§ Instructions to follow
Each record must be retyped word for word.

Dataset entries
_____
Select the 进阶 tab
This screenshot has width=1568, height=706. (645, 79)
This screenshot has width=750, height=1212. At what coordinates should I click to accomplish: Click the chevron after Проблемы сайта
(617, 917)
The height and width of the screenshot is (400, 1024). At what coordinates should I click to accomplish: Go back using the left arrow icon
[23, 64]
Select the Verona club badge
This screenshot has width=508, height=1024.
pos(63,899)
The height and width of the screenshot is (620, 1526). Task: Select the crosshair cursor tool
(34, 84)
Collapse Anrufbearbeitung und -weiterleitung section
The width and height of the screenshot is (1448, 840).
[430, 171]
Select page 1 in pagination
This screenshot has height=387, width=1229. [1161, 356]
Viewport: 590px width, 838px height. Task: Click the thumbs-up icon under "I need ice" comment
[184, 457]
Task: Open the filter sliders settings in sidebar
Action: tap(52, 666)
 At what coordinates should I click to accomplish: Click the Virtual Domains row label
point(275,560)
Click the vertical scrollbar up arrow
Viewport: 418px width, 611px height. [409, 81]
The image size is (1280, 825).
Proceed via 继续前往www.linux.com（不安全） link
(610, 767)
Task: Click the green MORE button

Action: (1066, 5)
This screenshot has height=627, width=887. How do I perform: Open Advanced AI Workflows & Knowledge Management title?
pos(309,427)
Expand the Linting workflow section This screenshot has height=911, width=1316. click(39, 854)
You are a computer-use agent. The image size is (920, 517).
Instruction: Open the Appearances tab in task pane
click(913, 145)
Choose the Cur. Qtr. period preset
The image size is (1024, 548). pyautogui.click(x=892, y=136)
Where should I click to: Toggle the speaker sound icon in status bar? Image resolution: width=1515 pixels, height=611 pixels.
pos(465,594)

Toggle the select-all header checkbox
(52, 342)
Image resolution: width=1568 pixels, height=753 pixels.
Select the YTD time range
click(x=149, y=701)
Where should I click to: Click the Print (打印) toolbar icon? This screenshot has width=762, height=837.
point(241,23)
_____
§ Exercise solution
Select the 进阶 tab
This screenshot has width=1568, height=706. (645, 79)
This screenshot has width=750, height=1212. At what coordinates should I click to accomplish: Click the chevron after Проблемы сайта
(617, 917)
The height and width of the screenshot is (400, 1024). At what coordinates should I click to accomplish: Go back using the left arrow icon
[23, 64]
Select the Verona club badge
This screenshot has width=508, height=1024.
pos(63,899)
The height and width of the screenshot is (620, 1526). Task: Select the crosshair cursor tool
(34, 84)
Collapse Anrufbearbeitung und -weiterleitung section
The width and height of the screenshot is (1448, 840).
[430, 171]
Select page 1 in pagination
This screenshot has height=387, width=1229. [1161, 356]
Viewport: 590px width, 838px height. Task: Click the thumbs-up icon under "I need ice" comment
[184, 457]
Task: Open the filter sliders settings in sidebar
Action: tap(52, 666)
 At what coordinates should I click to accomplish: Click the Virtual Domains row label
point(275,560)
Click the vertical scrollbar up arrow
Viewport: 418px width, 611px height. [409, 81]
The image size is (1280, 825).
Proceed via 继续前往www.linux.com（不安全） link
(610, 767)
Task: Click the green MORE button

Action: (1066, 5)
This screenshot has height=627, width=887. How do I perform: Open Advanced AI Workflows & Knowledge Management title?
pos(309,427)
Expand the Linting workflow section This screenshot has height=911, width=1316. click(39, 854)
You are a computer-use agent. The image size is (920, 517).
Instruction: Open the Appearances tab in task pane
click(913, 145)
Choose the Cur. Qtr. period preset
The image size is (1024, 548). pyautogui.click(x=892, y=136)
Where should I click to: Toggle the speaker sound icon in status bar? Image resolution: width=1515 pixels, height=611 pixels.
pos(465,594)

Toggle the select-all header checkbox
(52, 342)
Image resolution: width=1568 pixels, height=753 pixels.
Select the YTD time range
click(x=149, y=701)
Where should I click to: Click the Print (打印) toolbar icon? This screenshot has width=762, height=837.
point(241,23)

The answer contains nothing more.